In the present study, several Cu chelators [2,2'-biquinoline, 8-hydroxiquinoline (oxine), ammonium pyrrolidinedithiocarbamate (APDTC), Dp44mT, dithizone, neocuproine] were used to study Cu uptake, depletion and localization in different cancer cell lines. To better understand the concentration dependent fluctuations in the Cu intracellular metal content and Cu-dependent in vitro antiproliferative data, the conditional stability constants of the Cu complex species of the investigated ligands were calculated. Each investigated chelator increased the intracellular Cu content on HT-29 cells causing Cu accumulation depending on the amount of the free Cu(II). Copper accumulation was 159 times higher for Dp44mT compared to the control. Investigating a number of other transition metals, intracellular accumulation of Cd was observed only for two chelators. Intracellular Zn content slightly decreased (cca. 10%) for MCF-7 cells, while a dramatic decrease was observed on MDA-MB-231 ones (cca. 50%). A similar decrease was observed for HCT-116, while Zn depletion for HT-29 corresponded to cca. 20%. The IC50 values were registered for the investigated four cell lines at increasing external Cu(II) concentration, namely, MDA-MB-231 cells had the lowest IC50 values for Dp44mT ranging between 7 and 35 nM. Thus, Zn depletion could be associated with lower IC50 values. Copper depletion was observed for all ligands being less pronounced for Dp44mT and neocuproine. Copper localization and its colocalization with Zn were determined by µ-XRF imaging. Loose correlation (0.57) was observed for the MCF-7 cells independently of the applied chelator. Similarly, a weak correlation (0.47) was observed for HT-29 cells treated with Cu(II) and oxine. Colocalization of Cu and Zn in the nucleus of HT-29 cells was observed for Dp44mT (correlation coefficient of 0.85).

Complex forming competition and in-vitro toxicity studies on the applicability of di-2-pyridylketone-4,4,-dimethyl-3-thiosemicarbazone (Dp44mT) as a metal chelator.

Di-2-pyridylketone-4,4,-dimethyl-3-thiosemicarbazone (Dp44mT) is a potential candidate in chelation therapy as an iron chelator.
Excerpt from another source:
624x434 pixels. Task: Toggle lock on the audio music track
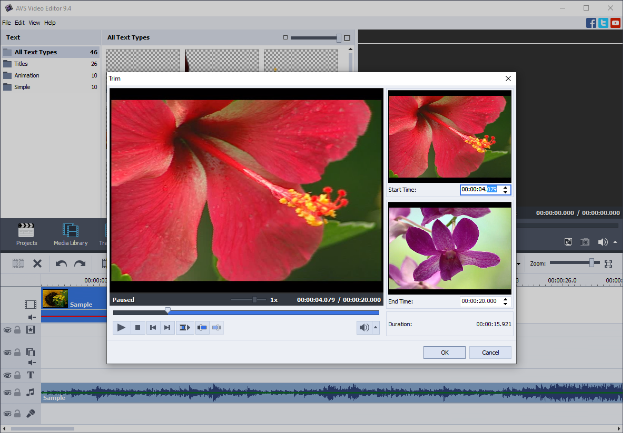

This study showed that a combined treatment with 2µM easily available Fe(II), Cu(II) and Zn(II) each and 5µM Dp44mT on eight different cancer cell lines resulted in a 10-40-fold increase in the intracellular Cu content compared to control samples. The uptake of Cu and Cu-dependent cytotoxicity strictly depend on the Cu concentration of the culture medium. Even as low concentration of Dp44mT as 0.1µM can transport high amounts of copper inside the cells. The Cu accumulation and toxicity through Dp44mT can hardly be influenced by Fe. Copper uptake and toxicity triggered by 2µM extracellular Cu(II) and 5µM Dp44mT could not be influenced by Fe(II) extracellular concentrations even 50-times higher than that of Cu(II). A 50-times higher Co(II) extracellular concentration hindered the Cu(II) uptake almost completely and a 10-times higher Co(II) concentration already decreased the Dp44mT-mediated Cu toxicity. Conditional complex stability constant determinations for Dp44mT with Cu(II), Co(II), Fe(II), Ni(II) and Zn(II) revealed that the metal-to-ligand ratio is 1:1 in [Cu(II)Dp44mT] complex, while for Co(II), Fe(II) and Ni(II) is 1:2. The highest stability constant was obtained for Cu(II) (lg ß=7.08±0.05) and Co(II) (lg ß2=12.47±0.07). According to our results, Dp44mT in combination with Cu is highly toxic in vitro. Therefore, the use of Dp44mT as an iron chelator is limited if biologically available Cu is also present even at low concentrations.